Preparation involves having a frank discussion about finances. Here are some key questions you should include when that conversation occurs:
1. Where are the financial records? Are they accumulated and organized? Can you help make that happen? Whether records are kept in a safe, a closet, a desk drawer or they are scattered, you need to know where to find them when you need them. That includes keys to locked drawers and combinations to safes.
2. What are the monthly expenses? You need to know about the recurring bills for the mortgage, utilities, credit cards, car payments and any other regular bills.
3. How do the bills get paid now? Are expenses automatically drafted or do checks need to be written? Or is online banking part of the picture?
4. What financial institutions are in play? Is the mortgage at the same bank as the checking account? Are there investment accounts? Who are the contacts at these institutions? What are the account numbers (and passwords)?
5. What are the sources of income? What is the amount of the Social Security payment?
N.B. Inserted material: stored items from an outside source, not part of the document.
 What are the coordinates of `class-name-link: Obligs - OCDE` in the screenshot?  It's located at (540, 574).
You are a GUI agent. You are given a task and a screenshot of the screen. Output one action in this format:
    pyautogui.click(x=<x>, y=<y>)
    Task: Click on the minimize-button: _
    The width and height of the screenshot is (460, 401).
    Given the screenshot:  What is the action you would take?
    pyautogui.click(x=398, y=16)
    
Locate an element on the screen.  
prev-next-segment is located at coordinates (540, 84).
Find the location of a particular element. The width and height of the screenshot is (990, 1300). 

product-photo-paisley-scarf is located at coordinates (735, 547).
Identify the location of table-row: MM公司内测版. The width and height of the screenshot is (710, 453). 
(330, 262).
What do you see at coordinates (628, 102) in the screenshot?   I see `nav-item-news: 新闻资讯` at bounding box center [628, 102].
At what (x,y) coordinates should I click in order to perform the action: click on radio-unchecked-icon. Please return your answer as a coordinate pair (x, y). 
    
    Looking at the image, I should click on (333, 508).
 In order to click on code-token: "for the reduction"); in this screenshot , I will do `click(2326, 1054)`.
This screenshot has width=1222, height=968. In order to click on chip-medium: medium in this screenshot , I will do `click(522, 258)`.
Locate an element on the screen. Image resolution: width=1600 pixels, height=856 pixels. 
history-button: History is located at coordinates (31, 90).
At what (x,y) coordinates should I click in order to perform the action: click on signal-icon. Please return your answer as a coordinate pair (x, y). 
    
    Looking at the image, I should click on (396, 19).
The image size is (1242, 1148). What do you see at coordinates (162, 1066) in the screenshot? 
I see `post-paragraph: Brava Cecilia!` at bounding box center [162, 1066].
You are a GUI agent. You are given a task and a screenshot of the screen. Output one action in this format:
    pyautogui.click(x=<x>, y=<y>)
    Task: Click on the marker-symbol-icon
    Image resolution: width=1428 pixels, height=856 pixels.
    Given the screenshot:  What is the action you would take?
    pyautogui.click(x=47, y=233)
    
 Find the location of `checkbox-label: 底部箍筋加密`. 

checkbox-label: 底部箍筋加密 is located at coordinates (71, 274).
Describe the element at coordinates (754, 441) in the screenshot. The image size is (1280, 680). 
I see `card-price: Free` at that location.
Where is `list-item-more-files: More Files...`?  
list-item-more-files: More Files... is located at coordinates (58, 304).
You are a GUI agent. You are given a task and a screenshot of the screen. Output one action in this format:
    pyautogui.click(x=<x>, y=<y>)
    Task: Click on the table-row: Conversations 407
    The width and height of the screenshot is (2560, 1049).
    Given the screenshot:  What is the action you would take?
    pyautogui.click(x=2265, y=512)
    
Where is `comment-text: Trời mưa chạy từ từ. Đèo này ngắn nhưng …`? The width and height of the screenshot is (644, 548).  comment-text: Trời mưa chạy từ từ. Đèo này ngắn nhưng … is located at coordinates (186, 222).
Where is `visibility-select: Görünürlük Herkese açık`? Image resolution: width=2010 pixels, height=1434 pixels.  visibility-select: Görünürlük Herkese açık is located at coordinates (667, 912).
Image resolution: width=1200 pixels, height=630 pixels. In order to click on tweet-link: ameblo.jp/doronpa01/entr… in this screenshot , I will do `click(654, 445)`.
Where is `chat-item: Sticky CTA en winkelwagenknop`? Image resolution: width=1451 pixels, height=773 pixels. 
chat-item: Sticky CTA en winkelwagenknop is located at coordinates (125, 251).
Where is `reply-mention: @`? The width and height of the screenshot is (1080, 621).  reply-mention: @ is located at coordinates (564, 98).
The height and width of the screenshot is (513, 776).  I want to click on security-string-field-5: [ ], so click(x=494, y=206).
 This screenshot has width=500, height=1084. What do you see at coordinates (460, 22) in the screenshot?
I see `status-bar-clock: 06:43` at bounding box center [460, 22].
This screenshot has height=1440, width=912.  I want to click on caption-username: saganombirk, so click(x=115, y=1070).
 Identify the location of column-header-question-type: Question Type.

Is there a pension check coming in? How does it get into the bank? Are there stock dividends, alimony payments or disability checks?
6. Are there other Government benefits? Social Security is fairly common, but it is possible that for some reason your parent does not receive Supplemental Security Income (SSI). Do they have Medicare Benefits? Is your parent Medicaid eligible? Note that some government programs require that you have specific legal permissions to manage their accounts.
7. What supplemental health insurance is in place? Is there a Medigap program to cover expenses not covered by Medicare? A Medicare Advantage plan or a Medicare Supplement plan? A plan for drug coverage (Part D)? Does the VA provide coverage or a former employer as part of a pension plan?
8. Is there a long-term care policy in place? If so, what are the terms and what qualifies for disbursement under the plan? If not, you will need to determine their ability to pay for living facilities or in-home care should the need arise.
9. What professional advice is already in place? Does your parent have an existing relationship with an attorney, accountant and/or financial planner? How do you introduce yourself into the relationship? Is there a will in place? A Trust? Where is the information about such arrangements located?
10. Is there a Durable Power of Attorney? It is important to know if your parent has established a Power of Attorney (POA) for finances and medical care. In the absence of such a document, you will need to seek guardianship through a court proceeding to gain access to accounts if your parent loses the ability to communicate on his or her own. If there is not one, getting with an elder law attorney would be an essential first step.
Hopefully, you will not find yourself in a situation where such information is critically necessary. Statistically, however, there is a greater chance that you will than you will not. Planning ahead is important. Have the conversation.